Editors Desk

The wind energy industry is constantly evolving and adapting to meet market demands.


Like the innovative industry we serve, we also embrace change here at Wind Systems.
You may have noticed that our print and digital magazine have undergone a makeover recently. We’ve enhanced the visual aesthetics of the magazine with a lot of small adjustments that have had a big impact on the magazine’s overall look, including mini tables of content within each of our five recurring sections — Direction, Construction, Innovation, Maintenance, and Manufacturing — to give you an idea of what you can expect to read in the remaining pages of that department. We are also in the process of updating our website, www.windsystemsmag.com, to be more captivating and reader-friendly. You can expect that project to be finished by the time most of us are at the AWEA Windpower show in New Orleans from May 23 to May 26. If you’ll be attending this year’s leading industry event, stop by Booth #3013 and let us know what you’d like to see more of in the magazine. Also, feel free to call or email me if you’d like to schedule a meeting to discuss editorial opportunities.

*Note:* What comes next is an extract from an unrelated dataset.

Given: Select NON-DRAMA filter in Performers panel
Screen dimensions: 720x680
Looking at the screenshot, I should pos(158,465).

This month’s issue focuses on education and workforce development in the wind energy industry. Like most industries in this economic climate, the United States wind market is facing a shortage of skilled and qualified workers needed to install new wind farms and maintain existing ones. An educated, well-trained workforce is necessary to keep the lights on and drive this industry forward. In the inFOCUS section, we’ve cultivated the perspectives of several industry leaders to present their opinions on the subject and ways this issue can be addressed. Shawn Lamb from the Danish Wind Power Academy Americas discusses ways America’s workforce can be retooled and repurposed to meet the needs of the wind industry. Gordon Moran from the European Energy Centre (EEC) returns this month to propose how the U.S. can benefit from the United Kingdom’s example in advancing educational and training opportunities. We also feature a column by Walter Christmas, a wind energy instructor at Ecotech Institute in Aurora, Colorado, on how wind school graduates have an edge when it comes to job opportunities, as well as an article by Kristen Graf, the executive director of Women of Wind Energy, on the importance of women in this industry.

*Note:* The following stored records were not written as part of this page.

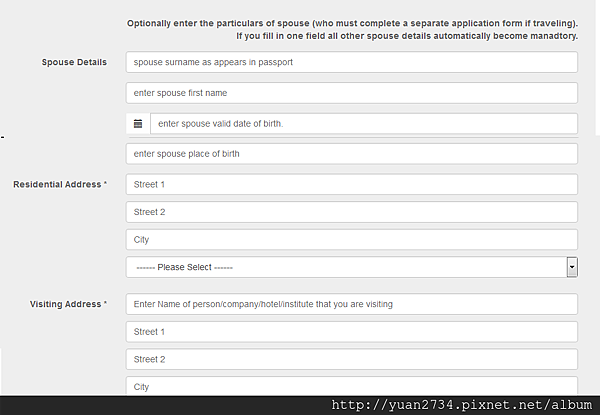
Task: Expand the Please Select residential dropdown
Action: coord(352,267)
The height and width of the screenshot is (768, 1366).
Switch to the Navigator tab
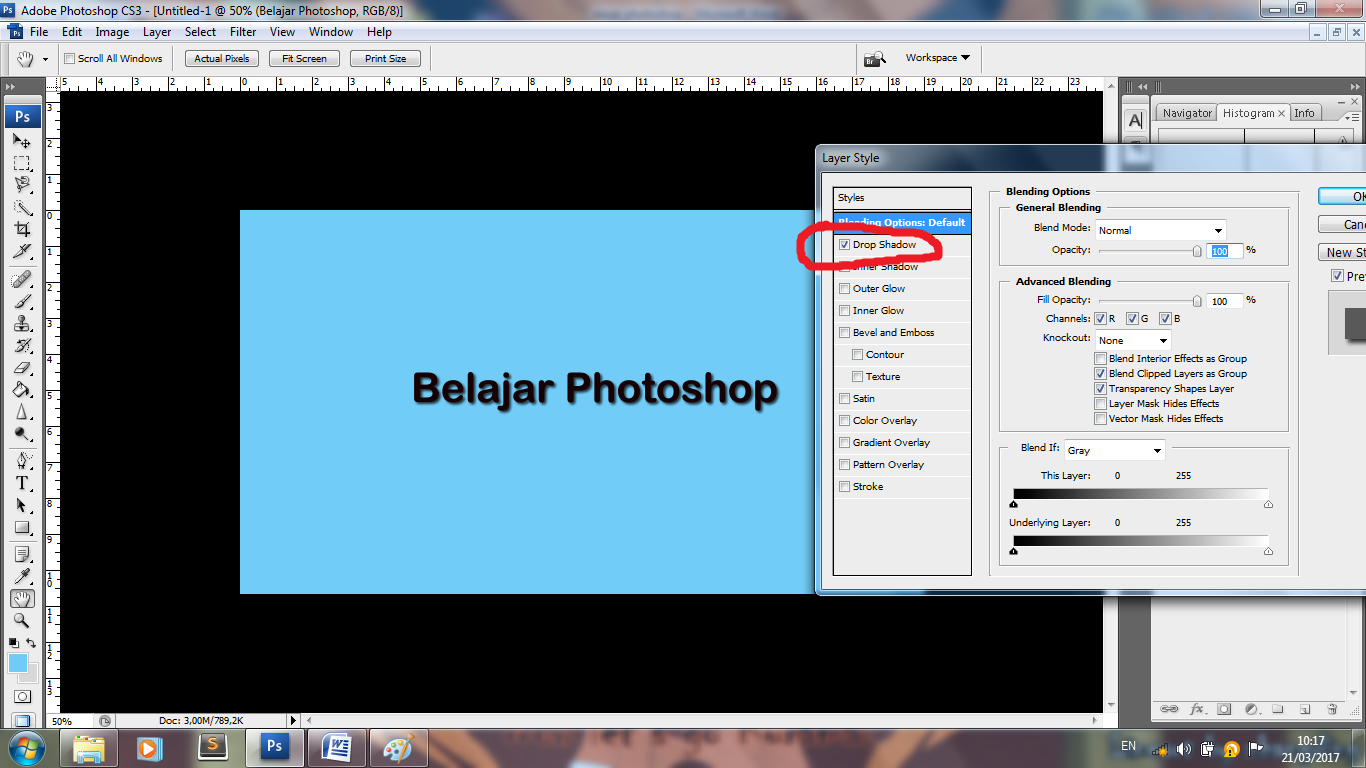pyautogui.click(x=1187, y=113)
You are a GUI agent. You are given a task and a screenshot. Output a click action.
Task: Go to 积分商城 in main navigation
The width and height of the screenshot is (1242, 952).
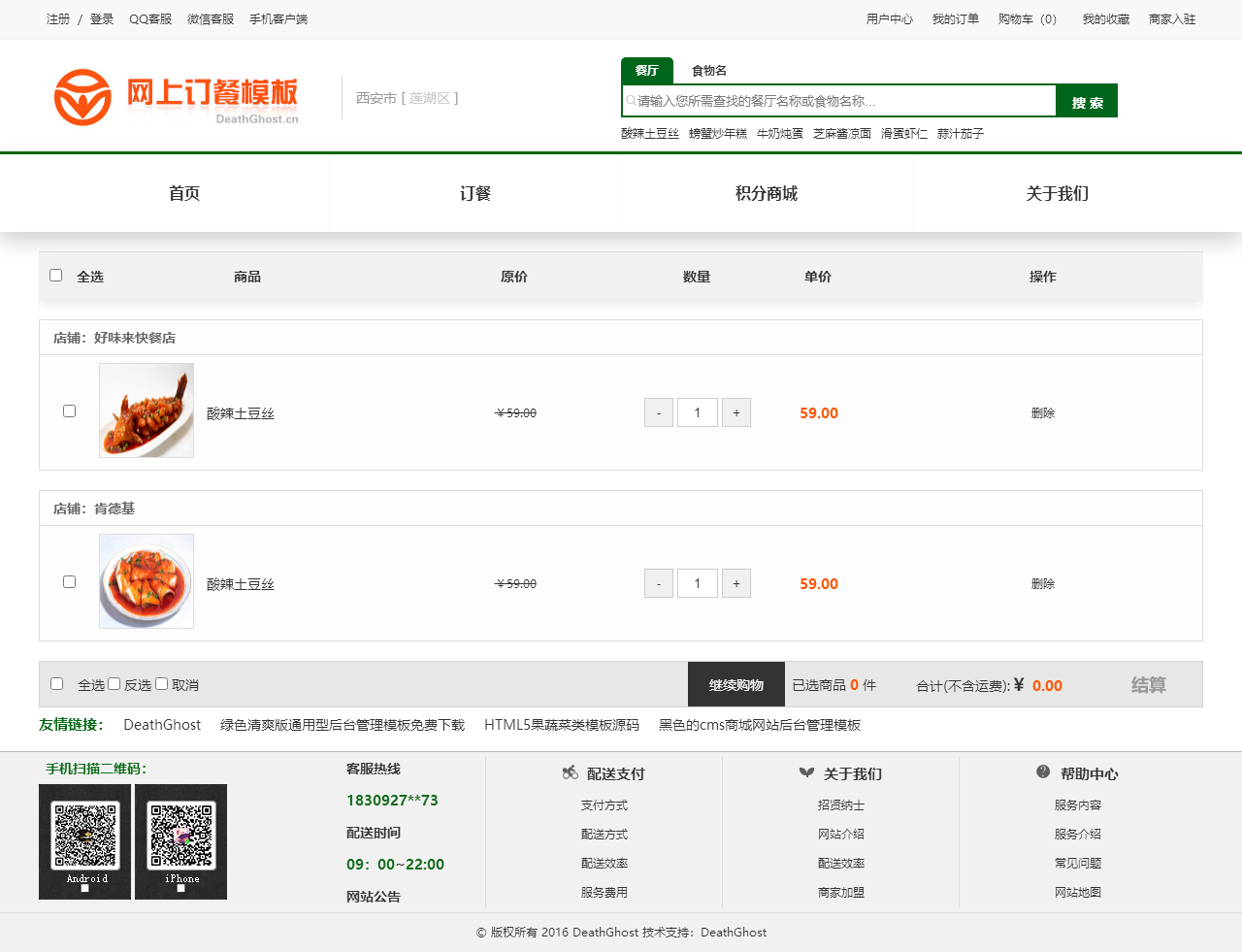tap(767, 193)
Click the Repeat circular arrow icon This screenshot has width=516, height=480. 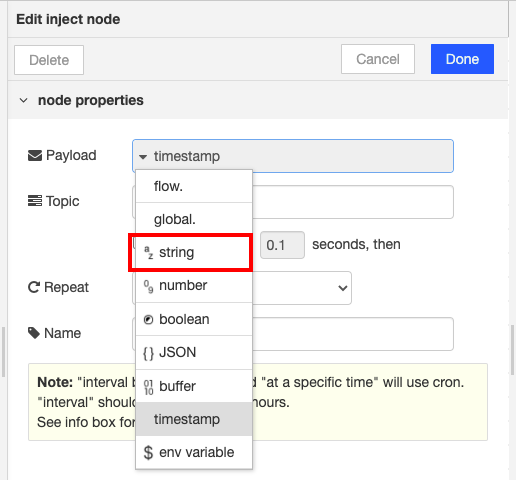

Additionally, you’ll find a company profile on Kalamazoo Valley Community College, a leading educational institution in the wind industry, as well as a Q&A with Jared Bezet, the Quality Enhancement Plan director and interim director of Institutional Effectiveness at Everglades University in Boca Raton, Florida. We have also included a list of U.S. educational institutions that offer programs in wind energy. If you would like a school added to this list, email the school’s name and information to editor@windsystemsmag.com.

As always, thanks for reading!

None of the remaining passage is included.